- [Task details]:
Once the line containing "Офисная печать (102, 1425)" is found in the entries below, restate it and each following line word for word, stopping after the line containing "<> htm (348, 23)".
+++ Records supplied +++
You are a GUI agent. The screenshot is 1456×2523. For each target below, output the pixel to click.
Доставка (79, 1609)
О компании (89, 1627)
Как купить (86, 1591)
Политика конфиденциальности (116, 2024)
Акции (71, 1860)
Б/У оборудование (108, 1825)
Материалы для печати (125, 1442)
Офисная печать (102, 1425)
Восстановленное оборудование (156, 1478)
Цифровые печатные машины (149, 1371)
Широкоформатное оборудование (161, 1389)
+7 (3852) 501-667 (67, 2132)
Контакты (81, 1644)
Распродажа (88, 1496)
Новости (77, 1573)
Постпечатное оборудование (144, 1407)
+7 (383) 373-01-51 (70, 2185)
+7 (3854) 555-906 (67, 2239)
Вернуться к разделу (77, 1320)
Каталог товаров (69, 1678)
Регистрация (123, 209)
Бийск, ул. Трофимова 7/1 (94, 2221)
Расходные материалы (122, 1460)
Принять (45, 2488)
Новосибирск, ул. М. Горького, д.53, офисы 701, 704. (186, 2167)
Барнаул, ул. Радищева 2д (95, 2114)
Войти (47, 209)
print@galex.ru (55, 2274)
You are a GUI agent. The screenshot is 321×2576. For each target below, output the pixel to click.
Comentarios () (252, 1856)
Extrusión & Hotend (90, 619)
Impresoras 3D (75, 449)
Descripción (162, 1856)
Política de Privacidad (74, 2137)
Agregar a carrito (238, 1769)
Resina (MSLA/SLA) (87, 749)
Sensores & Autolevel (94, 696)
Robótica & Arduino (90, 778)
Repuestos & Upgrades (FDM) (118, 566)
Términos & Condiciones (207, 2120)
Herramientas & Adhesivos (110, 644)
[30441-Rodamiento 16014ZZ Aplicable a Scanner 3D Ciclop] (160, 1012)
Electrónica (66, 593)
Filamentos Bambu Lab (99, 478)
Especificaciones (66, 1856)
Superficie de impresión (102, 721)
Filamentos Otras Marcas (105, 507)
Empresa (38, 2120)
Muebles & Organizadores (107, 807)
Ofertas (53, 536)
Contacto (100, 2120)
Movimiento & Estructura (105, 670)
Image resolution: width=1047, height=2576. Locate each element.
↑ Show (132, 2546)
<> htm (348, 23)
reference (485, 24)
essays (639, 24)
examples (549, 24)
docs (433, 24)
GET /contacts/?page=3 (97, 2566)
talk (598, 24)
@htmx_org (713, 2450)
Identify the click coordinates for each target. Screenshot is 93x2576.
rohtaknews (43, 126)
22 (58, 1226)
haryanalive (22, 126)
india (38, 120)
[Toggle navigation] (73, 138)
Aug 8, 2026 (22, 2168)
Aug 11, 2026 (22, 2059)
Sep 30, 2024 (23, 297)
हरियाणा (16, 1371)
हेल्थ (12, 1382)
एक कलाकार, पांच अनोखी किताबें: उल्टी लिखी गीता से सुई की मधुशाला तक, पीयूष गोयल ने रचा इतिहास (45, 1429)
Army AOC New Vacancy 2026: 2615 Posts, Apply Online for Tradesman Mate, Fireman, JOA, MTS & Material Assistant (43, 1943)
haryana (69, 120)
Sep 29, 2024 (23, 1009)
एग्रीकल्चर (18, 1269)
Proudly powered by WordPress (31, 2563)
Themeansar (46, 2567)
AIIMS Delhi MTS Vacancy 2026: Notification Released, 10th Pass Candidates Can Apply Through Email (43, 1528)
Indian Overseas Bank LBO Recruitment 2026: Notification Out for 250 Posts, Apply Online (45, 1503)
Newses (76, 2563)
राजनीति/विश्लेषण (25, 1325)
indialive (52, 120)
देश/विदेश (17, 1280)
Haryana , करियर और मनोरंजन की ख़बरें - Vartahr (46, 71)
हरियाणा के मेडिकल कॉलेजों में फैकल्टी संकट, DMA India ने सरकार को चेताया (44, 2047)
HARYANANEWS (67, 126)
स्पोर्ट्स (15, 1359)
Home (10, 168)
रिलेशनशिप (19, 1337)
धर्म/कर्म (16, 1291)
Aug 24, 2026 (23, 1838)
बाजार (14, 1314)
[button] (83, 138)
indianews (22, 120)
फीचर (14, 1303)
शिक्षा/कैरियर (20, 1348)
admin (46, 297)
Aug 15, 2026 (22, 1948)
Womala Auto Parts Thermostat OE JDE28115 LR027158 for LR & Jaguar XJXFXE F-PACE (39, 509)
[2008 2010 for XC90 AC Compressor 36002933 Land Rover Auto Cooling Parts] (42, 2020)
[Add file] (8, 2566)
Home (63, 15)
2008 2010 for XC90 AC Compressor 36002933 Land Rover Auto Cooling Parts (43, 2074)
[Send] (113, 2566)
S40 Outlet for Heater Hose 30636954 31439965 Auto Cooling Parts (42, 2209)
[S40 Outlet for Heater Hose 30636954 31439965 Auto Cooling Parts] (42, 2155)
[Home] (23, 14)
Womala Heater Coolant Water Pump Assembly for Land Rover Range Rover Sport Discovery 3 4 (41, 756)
+++
- [Written solution]:
Офисная печать (102, 1425)
Восстановленное оборудование (156, 1478)
Цифровые печатные машины (149, 1371)
Широкоформатное оборудование (161, 1389)
+7 (3852) 501-667 (67, 2132)
Контакты (81, 1644)
Распродажа (88, 1496)
Новости (77, 1573)
Постпечатное оборудование (144, 1407)
+7 (383) 373-01-51 (70, 2185)
+7 (3854) 555-906 (67, 2239)
Вернуться к разделу (77, 1320)
Каталог товаров (69, 1678)
Регистрация (123, 209)
Бийск, ул. Трофимова 7/1 (94, 2221)
Расходные материалы (122, 1460)
Принять (45, 2488)
Новосибирск, ул. М. Горького, д.53, офисы 701, 704. (186, 2167)
Барнаул, ул. Радищева 2д (95, 2114)
Войти (47, 209)
print@galex.ru (55, 2274)
You are a GUI agent. The screenshot is 321×2576. For each target below, output the pixel to click.
Comentarios () (252, 1856)
Extrusión & Hotend (90, 619)
Impresoras 3D (75, 449)
Descripción (162, 1856)
Política de Privacidad (74, 2137)
Agregar a carrito (238, 1769)
Resina (MSLA/SLA) (87, 749)
Sensores & Autolevel (94, 696)
Robótica & Arduino (90, 778)
Repuestos & Upgrades (FDM) (118, 566)
Términos & Condiciones (207, 2120)
Herramientas & Adhesivos (110, 644)
[30441-Rodamiento 16014ZZ Aplicable a Scanner 3D Ciclop] (160, 1012)
Electrónica (66, 593)
Filamentos Bambu Lab (99, 478)
Especificaciones (66, 1856)
Superficie de impresión (102, 721)
Filamentos Otras Marcas (105, 507)
Empresa (38, 2120)
Muebles & Organizadores (107, 807)
Ofertas (53, 536)
Contacto (100, 2120)
Movimiento & Estructura (105, 670)
Image resolution: width=1047, height=2576. Locate each element.
↑ Show (132, 2546)
<> htm (348, 23)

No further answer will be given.